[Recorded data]
* * * *

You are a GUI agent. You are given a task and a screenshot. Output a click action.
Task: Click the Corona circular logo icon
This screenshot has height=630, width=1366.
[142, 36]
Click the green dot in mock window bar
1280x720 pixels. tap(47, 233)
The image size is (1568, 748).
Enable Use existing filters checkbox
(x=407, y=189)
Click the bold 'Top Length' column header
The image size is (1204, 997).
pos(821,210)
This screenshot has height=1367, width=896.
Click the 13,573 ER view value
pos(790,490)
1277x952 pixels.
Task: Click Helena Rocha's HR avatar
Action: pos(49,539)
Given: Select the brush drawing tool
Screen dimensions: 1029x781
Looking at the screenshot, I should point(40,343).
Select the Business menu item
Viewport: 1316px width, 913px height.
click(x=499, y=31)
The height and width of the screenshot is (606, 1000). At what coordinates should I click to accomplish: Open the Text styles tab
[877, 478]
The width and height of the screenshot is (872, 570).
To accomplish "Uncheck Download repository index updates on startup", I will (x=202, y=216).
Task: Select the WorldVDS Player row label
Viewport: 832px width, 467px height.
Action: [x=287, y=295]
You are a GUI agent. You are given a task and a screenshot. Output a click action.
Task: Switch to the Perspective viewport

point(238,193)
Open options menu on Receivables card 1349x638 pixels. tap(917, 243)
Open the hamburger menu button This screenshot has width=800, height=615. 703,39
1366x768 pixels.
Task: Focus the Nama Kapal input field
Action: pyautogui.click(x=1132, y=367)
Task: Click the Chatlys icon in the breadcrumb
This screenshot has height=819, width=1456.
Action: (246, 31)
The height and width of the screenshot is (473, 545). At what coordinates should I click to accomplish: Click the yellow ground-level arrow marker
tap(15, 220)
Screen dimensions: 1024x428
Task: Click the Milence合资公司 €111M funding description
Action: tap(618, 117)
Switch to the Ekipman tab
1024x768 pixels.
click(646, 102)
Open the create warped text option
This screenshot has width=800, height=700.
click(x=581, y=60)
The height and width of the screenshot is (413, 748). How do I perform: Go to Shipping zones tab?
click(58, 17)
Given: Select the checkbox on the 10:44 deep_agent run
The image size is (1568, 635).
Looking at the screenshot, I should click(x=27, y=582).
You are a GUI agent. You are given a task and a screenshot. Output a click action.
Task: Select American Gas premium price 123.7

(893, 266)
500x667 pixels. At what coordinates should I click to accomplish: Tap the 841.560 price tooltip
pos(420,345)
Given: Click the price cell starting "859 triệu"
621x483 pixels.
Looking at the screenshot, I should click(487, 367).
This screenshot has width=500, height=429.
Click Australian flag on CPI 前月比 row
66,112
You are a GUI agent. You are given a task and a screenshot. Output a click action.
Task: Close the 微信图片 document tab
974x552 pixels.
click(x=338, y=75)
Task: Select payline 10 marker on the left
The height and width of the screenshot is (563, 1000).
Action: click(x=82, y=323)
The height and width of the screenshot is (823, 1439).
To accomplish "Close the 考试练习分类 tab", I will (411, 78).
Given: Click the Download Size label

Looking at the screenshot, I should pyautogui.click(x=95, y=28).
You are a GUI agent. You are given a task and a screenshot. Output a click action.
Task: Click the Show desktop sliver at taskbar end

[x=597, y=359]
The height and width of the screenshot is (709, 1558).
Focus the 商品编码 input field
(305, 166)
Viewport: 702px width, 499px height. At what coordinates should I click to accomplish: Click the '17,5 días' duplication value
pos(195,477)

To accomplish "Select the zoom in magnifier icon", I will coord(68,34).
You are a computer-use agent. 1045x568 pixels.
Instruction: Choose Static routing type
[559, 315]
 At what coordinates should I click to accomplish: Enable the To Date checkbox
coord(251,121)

* * * *

● Task requirements: Reproduce all of the items above line for line, changing nothing.

● Reply to the exercise:
You are a GUI agent. You are given a task and a screenshot. Output a click action.
Task: Click the Corona circular logo icon
This screenshot has height=630, width=1366.
[142, 36]
Click the green dot in mock window bar
1280x720 pixels. tap(47, 233)
The image size is (1568, 748).
Enable Use existing filters checkbox
(x=407, y=189)
Click the bold 'Top Length' column header
The image size is (1204, 997).
pos(821,210)
This screenshot has height=1367, width=896.
Click the 13,573 ER view value
pos(790,490)
1277x952 pixels.
Task: Click Helena Rocha's HR avatar
Action: pos(49,539)
Given: Select the brush drawing tool
Screen dimensions: 1029x781
Looking at the screenshot, I should point(40,343).
Select the Business menu item
Viewport: 1316px width, 913px height.
click(x=499, y=31)
The height and width of the screenshot is (606, 1000). At what coordinates should I click to accomplish: Open the Text styles tab
[877, 478]
The width and height of the screenshot is (872, 570).
To accomplish "Uncheck Download repository index updates on startup", I will (x=202, y=216).
Task: Select the WorldVDS Player row label
Viewport: 832px width, 467px height.
Action: [x=287, y=295]
You are a GUI agent. You are given a task and a screenshot. Output a click action.
Task: Switch to the Perspective viewport

point(238,193)
Open options menu on Receivables card 1349x638 pixels. tap(917, 243)
Open the hamburger menu button This screenshot has width=800, height=615. 703,39
1366x768 pixels.
Task: Focus the Nama Kapal input field
Action: pyautogui.click(x=1132, y=367)
Task: Click the Chatlys icon in the breadcrumb
This screenshot has height=819, width=1456.
Action: (246, 31)
The height and width of the screenshot is (473, 545). At what coordinates should I click to accomplish: Click the yellow ground-level arrow marker
tap(15, 220)
Screen dimensions: 1024x428
Task: Click the Milence合资公司 €111M funding description
Action: tap(618, 117)
Switch to the Ekipman tab
1024x768 pixels.
click(646, 102)
Open the create warped text option
This screenshot has width=800, height=700.
click(x=581, y=60)
The height and width of the screenshot is (413, 748). How do I perform: Go to Shipping zones tab?
click(58, 17)
Given: Select the checkbox on the 10:44 deep_agent run
The image size is (1568, 635).
Looking at the screenshot, I should click(x=27, y=582).
You are a GUI agent. You are given a task and a screenshot. Output a click action.
Task: Select American Gas premium price 123.7

(893, 266)
500x667 pixels. At what coordinates should I click to accomplish: Tap the 841.560 price tooltip
pos(420,345)
Given: Click the price cell starting "859 triệu"
621x483 pixels.
Looking at the screenshot, I should click(487, 367).
This screenshot has width=500, height=429.
Click Australian flag on CPI 前月比 row
66,112
You are a GUI agent. You are given a task and a screenshot. Output a click action.
Task: Close the 微信图片 document tab
974x552 pixels.
click(x=338, y=75)
Task: Select payline 10 marker on the left
The height and width of the screenshot is (563, 1000).
Action: click(x=82, y=323)
The height and width of the screenshot is (823, 1439).
To accomplish "Close the 考试练习分类 tab", I will (411, 78).
Given: Click the Download Size label

Looking at the screenshot, I should pyautogui.click(x=95, y=28).
You are a GUI agent. You are given a task and a screenshot. Output a click action.
Task: Click the Show desktop sliver at taskbar end

[x=597, y=359]
The height and width of the screenshot is (709, 1558).
Focus the 商品编码 input field
(305, 166)
Viewport: 702px width, 499px height. At what coordinates should I click to accomplish: Click the '17,5 días' duplication value
pos(195,477)

To accomplish "Select the zoom in magnifier icon", I will coord(68,34).
You are a computer-use agent. 1045x568 pixels.
Instruction: Choose Static routing type
[559, 315]
 At what coordinates should I click to accomplish: Enable the To Date checkbox
coord(251,121)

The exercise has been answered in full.